A Simple Recipe for Contrastively Pre-training Video-First Encoders Beyond 16 Frames
This work improves video understanding for applications requiring long-range temporal dependencies, though it is incremental as it builds on existing contrastive pre-training methods without new architectural complexity.
The paper tackled the problem of scaling video-first encoders to process long videos by addressing memory bottlenecks and poor video-language alignment, achieving state-of-the-art performance on benchmarks like YouCook2 and EgoSchema with up to 4.3 minutes of video at 1 FPS using a 1B-parameter model.
Understanding long, real-world videos requires modeling of long-range visual dependencies. To this end, we explore video-first architectures, building on the common paradigm of transferring large-scale, image--text models to video via shallow temporal fusion. However, we expose two limitations to the approach: (1) decreased spatial capabilities, likely due to poor video--language alignment in standard video datasets, and (2) higher memory consumption, bottlenecking the number of frames that can be processed. To mitigate the memory bottleneck, we systematically analyze the memory/accuracy trade-off of various efficient methods: factorized attention, parameter-efficient image-to-video adaptation, input masking, and multi-resolution patchification.
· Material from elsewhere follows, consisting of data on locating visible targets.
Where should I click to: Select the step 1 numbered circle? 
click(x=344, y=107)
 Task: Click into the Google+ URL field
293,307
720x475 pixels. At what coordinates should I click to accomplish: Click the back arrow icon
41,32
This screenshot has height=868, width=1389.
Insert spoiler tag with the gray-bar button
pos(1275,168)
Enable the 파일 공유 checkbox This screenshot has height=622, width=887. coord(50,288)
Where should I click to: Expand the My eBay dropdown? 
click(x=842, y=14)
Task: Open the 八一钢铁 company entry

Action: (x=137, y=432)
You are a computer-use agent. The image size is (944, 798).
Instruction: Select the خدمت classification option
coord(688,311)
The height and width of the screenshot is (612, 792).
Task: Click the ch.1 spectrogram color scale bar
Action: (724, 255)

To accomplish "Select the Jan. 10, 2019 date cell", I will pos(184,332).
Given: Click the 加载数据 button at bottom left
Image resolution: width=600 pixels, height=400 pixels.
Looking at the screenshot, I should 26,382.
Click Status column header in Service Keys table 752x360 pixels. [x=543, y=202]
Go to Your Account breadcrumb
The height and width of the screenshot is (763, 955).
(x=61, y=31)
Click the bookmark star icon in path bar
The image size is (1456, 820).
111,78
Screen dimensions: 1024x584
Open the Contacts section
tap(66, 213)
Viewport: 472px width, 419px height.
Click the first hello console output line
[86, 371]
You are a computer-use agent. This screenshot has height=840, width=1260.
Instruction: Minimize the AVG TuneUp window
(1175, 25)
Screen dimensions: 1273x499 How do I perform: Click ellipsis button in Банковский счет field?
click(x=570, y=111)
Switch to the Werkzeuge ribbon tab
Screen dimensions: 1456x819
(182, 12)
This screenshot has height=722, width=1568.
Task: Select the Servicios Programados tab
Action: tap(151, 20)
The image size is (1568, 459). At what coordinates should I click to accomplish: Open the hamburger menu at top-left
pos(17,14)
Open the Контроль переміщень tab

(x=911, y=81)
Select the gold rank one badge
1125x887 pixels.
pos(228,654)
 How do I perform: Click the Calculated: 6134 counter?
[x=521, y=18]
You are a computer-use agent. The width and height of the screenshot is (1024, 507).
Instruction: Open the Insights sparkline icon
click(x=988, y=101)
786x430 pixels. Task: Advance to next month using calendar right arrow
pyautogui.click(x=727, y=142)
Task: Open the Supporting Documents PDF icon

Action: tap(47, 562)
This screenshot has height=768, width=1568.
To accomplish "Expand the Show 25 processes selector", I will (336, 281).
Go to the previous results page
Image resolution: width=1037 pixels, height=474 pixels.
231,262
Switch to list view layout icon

Surprisingly, simply masking large portions of the video (up to 75%) during contrastive pre-training proves to be one of the most robust ways to scale encoders to videos up to 4.3 minutes at 1 FPS. Our simple approach for training long video-to-text models, which scales to 1B parameters, does not add new architectural complexity and is able to outperform the popular paradigm of using much larger LLMs as an information aggregator over segment-based information on benchmarks with long-range temporal dependencies (YouCook2, EgoSchema).